# Grape Crushing - Old School



## Millzy64 (Feb 12, 2010)

This past fall I made a last minute decision to do a 3 gallon batch of
Port style wine. I wanted to try and make it in the most authentic style as
possible. I picked up a case of some nice Merlot grapes from Napa
(okay, not the usual Port grape, but they looked really good!) and
decided that I was going to have my daughter crush them the "old
fashioned way". It was a pretty cold day and she was a good sport
about it. You can see the video here (if I've done this right)http://tinypic.com/m/90rf5f/1 Thought you all might appreciate it. 

On a side note, it
came out pretty darn good and I can't wait to taste it after it has a
chance to age a while. I halted the fermentation with grain to bring it up to around 20% ABV, leaving some of the residual sugar to sweeten it.

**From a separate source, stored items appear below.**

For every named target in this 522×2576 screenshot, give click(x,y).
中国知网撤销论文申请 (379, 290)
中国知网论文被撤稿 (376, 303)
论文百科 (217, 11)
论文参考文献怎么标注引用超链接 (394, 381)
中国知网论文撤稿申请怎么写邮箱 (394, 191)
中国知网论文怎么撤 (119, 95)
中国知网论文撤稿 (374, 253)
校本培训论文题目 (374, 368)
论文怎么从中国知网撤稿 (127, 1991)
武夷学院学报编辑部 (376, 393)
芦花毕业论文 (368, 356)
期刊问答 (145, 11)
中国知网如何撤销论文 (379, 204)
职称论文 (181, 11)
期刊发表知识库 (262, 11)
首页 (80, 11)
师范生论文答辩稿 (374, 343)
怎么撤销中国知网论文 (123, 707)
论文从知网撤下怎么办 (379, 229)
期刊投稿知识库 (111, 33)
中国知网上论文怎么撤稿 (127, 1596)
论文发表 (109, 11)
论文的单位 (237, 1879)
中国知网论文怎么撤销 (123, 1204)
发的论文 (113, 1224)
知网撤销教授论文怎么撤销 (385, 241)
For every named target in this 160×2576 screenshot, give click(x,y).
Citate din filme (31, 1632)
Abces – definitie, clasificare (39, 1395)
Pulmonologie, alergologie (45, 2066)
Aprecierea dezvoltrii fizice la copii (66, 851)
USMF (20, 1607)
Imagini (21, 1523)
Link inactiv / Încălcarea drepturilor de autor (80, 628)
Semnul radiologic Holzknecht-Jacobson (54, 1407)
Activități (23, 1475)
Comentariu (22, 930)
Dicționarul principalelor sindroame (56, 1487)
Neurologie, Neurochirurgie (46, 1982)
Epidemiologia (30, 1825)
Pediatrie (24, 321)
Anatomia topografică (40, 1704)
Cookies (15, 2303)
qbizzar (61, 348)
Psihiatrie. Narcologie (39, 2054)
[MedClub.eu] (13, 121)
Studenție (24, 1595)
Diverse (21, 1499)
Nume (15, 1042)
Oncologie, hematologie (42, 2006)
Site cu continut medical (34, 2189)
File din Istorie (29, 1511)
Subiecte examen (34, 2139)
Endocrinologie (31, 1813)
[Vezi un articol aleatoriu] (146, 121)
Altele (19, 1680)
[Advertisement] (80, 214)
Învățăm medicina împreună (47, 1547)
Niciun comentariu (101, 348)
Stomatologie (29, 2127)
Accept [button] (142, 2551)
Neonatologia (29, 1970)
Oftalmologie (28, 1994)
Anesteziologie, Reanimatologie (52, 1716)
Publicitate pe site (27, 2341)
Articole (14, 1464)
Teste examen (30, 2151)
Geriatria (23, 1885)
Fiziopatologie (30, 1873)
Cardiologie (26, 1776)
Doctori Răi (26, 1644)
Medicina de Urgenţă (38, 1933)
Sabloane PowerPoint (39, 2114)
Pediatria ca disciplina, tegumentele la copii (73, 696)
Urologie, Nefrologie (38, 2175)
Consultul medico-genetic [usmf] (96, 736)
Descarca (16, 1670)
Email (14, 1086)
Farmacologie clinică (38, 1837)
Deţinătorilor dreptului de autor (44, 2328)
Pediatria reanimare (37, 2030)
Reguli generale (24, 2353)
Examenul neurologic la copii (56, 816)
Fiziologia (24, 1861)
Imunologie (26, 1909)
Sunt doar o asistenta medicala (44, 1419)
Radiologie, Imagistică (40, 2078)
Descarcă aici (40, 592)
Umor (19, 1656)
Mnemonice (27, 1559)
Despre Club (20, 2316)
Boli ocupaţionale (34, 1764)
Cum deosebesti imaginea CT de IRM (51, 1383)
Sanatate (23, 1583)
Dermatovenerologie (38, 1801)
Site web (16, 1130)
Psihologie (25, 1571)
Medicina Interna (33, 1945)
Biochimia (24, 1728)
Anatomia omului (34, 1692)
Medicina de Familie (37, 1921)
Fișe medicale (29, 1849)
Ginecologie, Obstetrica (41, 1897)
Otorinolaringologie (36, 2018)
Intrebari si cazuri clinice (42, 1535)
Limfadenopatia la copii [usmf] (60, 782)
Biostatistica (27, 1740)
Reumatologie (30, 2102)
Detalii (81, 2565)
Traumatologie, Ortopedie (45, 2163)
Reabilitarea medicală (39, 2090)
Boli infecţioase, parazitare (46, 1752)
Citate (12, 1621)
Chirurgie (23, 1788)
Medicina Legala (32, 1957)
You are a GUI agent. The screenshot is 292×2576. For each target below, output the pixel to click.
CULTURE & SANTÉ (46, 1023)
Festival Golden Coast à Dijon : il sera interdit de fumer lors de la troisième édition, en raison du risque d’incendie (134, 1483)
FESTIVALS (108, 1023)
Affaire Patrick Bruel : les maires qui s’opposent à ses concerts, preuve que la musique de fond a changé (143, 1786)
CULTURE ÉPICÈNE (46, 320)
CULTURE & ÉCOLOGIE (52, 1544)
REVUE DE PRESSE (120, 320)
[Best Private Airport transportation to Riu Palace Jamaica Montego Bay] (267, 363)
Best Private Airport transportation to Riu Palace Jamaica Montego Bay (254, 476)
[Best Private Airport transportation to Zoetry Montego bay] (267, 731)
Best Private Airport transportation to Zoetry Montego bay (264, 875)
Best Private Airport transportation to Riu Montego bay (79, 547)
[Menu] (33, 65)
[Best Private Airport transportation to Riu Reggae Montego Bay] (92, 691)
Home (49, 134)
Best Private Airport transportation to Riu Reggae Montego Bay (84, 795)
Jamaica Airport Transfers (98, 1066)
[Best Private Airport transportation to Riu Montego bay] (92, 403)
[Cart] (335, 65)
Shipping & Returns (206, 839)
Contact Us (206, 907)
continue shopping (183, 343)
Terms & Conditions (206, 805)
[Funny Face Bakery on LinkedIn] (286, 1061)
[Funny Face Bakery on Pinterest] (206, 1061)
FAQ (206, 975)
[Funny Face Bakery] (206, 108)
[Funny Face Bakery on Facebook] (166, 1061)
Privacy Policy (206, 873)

http://tinypic.com/m/90rf5f/1


----------



## robie (Feb 12, 2010)

The video is fun. Seems like the whole, uncrushed grapes kept squirting back to the surface without ever getting crushed. Wonder how they would ever get all the grapes individually opened up, when doing the crushing inside a big, walk-around vat?


----------



## Wade E (Feb 12, 2010)

Yes it does look like those elusive grapes didnt want to get crushed that way!


----------



## peaches9324 (Feb 13, 2010)

child abuse


----------



## admiral (Feb 13, 2010)

Great idea, great video, great daughter. Thanks.


----------



## Millzy64 (Feb 13, 2010)

The video was the very first minutes of the crush. She stayed in there for about 10 minutes, determined to really crush them good. After that time, they were crushed better than any mechanical crusher I've ever used. It was a mash. At first I was thinking it wasn't going to work, but once she really got stomping, those grapes didn't stand a chance!


----------



## admiral (Feb 13, 2010)

I bet you are going to wish this was 6 gallons. Great memory.


----------



## Millzy64 (Feb 15, 2010)

I do regret not making a bigger batch. It tastes great already. Can't wait to see how it is after a year in the bottle, if makes it that long! LOL I made some Port style blackberry last year and I fortified it with brandy. I also fermented to dry and then back sweetened it. I came out pretty good but I had to add so much brandy to get it up to around 20% ABV that it really overpowered the berry flavors. I found that by halting the fermentation with the grain I could add less and keep that nice natural sweetness from the grapes. I can't wait until next fall to do it again, but on a larger scale.


----------



## rrawhide (Feb 15, 2010)

Hey Bob

Great video - gotta hand it to you daughter 

- do not think that mine would have done that. I bet she will be nowhere to be found with the 'bigger" batch next year. Maybe she could invite all her friends and have a 'stomp' with music.

Good job Bob

rrawhide


----------



## smokegrub (Feb 15, 2010)

: )


----------



## peaches9324 (Feb 15, 2010)

yea! have a grape crushing party! music and snacks..make it look like it's for their benefit!


----------



## Millzy64 (Feb 15, 2010)

Good idea. But I think I'm going to need a bigger bucket!


----------